Property maintenance goes a long way to improving physical security. Potential intruders prefer to work in the dark so ensure that the station's exterior is illuminated well. Regularly inspect your station's exterior lighting system and replace lamps as necessary.

Keep the grass cut and the building's exterior well maintained. A well-maintained building is a sign that the owners care about the property and that they've likely taken additional steps to protect their property from crime.

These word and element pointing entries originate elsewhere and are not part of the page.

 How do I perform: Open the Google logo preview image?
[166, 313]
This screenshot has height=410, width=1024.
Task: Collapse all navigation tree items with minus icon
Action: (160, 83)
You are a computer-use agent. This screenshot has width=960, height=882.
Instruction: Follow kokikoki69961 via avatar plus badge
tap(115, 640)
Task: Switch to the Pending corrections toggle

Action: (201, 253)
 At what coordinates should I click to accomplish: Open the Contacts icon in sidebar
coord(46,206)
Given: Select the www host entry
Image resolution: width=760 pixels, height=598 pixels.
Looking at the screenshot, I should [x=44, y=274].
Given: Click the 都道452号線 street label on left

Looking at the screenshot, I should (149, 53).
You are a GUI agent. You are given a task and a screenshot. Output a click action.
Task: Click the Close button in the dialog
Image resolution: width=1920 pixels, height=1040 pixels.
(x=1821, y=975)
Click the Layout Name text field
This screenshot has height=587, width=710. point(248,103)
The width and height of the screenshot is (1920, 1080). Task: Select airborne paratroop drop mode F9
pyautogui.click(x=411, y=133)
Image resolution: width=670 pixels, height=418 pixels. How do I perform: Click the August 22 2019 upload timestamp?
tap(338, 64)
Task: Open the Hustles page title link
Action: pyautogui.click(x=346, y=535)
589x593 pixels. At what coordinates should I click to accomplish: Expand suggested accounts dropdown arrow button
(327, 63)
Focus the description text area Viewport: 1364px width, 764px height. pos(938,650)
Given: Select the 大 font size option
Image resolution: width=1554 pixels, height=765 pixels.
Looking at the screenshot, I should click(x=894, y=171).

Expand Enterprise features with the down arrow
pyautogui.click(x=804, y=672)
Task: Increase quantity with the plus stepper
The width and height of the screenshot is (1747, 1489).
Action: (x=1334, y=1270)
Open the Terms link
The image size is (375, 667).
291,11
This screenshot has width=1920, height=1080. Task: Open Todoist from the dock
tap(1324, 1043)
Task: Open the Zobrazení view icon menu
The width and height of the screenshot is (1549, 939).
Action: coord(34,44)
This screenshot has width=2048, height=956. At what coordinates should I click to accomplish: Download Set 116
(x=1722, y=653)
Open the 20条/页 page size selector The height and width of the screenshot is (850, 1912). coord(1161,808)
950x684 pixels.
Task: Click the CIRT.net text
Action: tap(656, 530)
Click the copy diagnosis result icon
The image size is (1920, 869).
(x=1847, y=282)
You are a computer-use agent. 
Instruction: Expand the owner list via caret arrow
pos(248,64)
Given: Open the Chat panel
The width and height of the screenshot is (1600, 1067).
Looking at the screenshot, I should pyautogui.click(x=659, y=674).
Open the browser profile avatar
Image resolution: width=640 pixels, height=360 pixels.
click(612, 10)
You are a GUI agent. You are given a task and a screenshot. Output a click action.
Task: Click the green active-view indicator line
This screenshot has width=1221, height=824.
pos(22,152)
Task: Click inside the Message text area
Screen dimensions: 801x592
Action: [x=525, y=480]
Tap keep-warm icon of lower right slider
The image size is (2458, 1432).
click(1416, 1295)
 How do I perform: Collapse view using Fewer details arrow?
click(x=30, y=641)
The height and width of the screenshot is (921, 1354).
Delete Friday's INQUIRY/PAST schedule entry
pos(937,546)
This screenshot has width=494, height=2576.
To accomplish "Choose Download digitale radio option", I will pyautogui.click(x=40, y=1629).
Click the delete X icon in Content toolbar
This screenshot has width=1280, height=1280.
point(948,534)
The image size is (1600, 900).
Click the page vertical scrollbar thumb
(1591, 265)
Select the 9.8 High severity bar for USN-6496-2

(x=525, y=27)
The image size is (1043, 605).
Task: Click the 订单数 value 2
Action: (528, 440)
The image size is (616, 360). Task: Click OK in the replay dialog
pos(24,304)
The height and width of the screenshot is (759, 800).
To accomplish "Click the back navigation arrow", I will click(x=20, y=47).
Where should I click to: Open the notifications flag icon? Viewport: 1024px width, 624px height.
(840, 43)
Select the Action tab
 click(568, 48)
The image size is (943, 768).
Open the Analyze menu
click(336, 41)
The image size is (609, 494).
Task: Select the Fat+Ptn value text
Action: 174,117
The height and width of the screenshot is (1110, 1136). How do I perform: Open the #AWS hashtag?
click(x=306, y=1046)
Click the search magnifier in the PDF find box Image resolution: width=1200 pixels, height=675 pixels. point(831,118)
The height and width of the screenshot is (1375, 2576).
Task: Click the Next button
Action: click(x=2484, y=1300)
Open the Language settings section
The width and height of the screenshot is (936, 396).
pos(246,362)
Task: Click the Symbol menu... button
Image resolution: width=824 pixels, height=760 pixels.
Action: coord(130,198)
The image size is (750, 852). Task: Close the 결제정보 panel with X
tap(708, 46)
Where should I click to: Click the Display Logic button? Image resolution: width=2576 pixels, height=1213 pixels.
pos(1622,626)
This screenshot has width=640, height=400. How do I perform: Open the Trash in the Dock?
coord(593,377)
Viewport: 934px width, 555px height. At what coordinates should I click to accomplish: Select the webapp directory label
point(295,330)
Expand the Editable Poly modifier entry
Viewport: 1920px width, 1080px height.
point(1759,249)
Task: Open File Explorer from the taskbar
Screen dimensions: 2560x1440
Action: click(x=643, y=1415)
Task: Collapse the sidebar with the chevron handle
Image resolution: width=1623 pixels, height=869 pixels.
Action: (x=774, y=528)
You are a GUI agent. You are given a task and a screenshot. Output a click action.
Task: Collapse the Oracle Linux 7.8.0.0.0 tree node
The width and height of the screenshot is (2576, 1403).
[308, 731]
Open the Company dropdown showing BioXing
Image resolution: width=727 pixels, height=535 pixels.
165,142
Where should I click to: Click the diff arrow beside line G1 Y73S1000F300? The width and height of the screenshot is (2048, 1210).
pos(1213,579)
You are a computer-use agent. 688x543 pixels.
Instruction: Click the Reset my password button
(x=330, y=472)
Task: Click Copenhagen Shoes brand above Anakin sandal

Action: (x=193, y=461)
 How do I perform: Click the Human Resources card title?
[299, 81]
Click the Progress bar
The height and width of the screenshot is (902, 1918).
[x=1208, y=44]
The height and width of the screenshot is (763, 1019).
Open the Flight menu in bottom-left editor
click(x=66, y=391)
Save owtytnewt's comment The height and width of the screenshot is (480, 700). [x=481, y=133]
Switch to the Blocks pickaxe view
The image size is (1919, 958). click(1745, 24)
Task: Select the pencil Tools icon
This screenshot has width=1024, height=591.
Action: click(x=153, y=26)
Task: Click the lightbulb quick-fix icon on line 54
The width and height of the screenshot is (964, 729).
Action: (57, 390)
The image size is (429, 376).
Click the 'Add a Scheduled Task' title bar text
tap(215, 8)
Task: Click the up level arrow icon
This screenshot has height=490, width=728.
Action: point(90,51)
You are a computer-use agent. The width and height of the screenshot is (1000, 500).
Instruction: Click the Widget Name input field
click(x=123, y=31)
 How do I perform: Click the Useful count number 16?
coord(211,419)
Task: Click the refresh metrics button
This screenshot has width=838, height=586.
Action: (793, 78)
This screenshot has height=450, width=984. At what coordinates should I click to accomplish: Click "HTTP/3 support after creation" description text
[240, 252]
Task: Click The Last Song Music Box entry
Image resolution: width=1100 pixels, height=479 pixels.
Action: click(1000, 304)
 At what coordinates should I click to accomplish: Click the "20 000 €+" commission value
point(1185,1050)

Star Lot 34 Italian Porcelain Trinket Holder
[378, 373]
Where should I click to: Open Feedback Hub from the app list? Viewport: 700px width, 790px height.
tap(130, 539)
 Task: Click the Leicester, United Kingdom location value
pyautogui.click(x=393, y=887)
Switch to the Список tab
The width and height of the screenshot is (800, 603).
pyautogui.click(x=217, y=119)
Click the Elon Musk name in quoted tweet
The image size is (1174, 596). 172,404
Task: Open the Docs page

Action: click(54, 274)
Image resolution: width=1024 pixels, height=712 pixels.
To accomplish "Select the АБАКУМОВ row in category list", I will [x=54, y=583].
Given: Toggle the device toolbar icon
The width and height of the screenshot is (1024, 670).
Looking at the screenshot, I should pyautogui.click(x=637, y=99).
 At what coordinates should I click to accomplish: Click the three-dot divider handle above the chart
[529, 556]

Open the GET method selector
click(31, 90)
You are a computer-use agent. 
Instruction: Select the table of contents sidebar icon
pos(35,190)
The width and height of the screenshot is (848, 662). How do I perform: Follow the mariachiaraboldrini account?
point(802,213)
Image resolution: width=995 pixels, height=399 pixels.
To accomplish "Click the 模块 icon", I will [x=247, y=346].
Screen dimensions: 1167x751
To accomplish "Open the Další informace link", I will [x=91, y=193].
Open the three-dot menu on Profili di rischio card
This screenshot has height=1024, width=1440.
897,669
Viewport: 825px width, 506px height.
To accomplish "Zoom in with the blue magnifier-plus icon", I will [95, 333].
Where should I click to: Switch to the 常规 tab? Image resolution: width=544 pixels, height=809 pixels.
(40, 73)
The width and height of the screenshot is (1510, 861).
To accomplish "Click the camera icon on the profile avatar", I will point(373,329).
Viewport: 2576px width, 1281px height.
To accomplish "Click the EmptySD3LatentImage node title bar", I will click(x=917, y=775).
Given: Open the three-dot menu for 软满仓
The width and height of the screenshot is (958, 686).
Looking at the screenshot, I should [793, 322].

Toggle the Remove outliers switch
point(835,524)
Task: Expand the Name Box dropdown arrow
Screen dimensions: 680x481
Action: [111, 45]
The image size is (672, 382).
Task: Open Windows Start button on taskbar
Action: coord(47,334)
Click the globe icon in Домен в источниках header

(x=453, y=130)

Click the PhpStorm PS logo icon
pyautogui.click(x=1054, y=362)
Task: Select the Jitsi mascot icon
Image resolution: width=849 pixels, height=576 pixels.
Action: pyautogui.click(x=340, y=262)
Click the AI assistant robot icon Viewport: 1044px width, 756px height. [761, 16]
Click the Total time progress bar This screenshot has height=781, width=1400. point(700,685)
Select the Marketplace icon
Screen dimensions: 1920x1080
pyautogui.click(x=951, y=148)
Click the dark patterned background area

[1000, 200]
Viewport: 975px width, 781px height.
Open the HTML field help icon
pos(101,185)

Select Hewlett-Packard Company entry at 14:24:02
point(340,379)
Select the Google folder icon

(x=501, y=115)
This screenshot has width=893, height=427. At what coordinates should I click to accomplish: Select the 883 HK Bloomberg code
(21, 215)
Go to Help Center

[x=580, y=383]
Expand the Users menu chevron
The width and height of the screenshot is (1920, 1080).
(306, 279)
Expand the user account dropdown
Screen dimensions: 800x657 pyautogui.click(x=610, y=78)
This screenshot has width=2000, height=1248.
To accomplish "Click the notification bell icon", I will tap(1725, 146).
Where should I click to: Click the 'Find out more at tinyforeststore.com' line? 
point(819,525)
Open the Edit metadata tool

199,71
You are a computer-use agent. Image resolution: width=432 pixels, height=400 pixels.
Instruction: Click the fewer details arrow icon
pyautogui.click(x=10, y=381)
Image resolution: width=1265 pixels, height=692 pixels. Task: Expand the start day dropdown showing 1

Consider installing a monitored security alarm system. Today's alarm system technology now includes wireless systems that can be installed in hours rather than days or weeks. The television service and Internet provider serving your stations may be able to provide monitoring of your security system for an additional fee. Security firms such as ADT or Wells Fargo are another source for the monitoring of your alarm systems.

Beyond hardening the station

A new product on the apparatus security scene is the VISTA (Vehicle Immobilization System Touch Activated) Brake Lock system and it has the potential to be a must have piece of equipment on all fire and EMS apparatus.

Inventor Randy Smathers, who recently retired as a Deputy Fire Chief with the Seminole, Florida Fire Rescue Department, was inspired by the need to prevent apparatus roll aways.

"Our newer generation of apparatus operators is coming to us with no previous experience driving big trucks that required them to set a parking brake as part of normal operations," said Smathers. "We — and other departments across the country — have operators stopping the vehicle, putting the transmission in neutral, but forgetting to engage the parking brake. So the next thing that happens, especially if it's on any type of grade, is your fire truck is taking off on its own and running into other vehicles, buildings or whatever is in the way."

The VISTA Brake Lock places an air cylinder disconnect between the parking brake valve and the parking brake valve knob. The operator simply pulls the air brake knob to activate. To disconnect the air brakes, the driver sends an air signal to the air cylinder disconnect to release the parking brakes. This air signal is controlled via the a keypad and solenoid; the driver simply enters the access codes — the system uses four- to eight-digit codes with more than 1 million code combinations.

When added to vehicles equipped with air brakes, VISTA will prevent unauthorized use and render the vehicle immobile whenever the parking brake is set. So when the apparatus is parked in the station or on scene, the only person who can disengage the VISTA and move the apparatus is someone who has the current and proper access code for that vehicle's system.

Improving the physical security for your department's stations does not have to be complicated, but like most of our operations, it requires a good SOG and 100 percent compliance on everyone's part to make it work.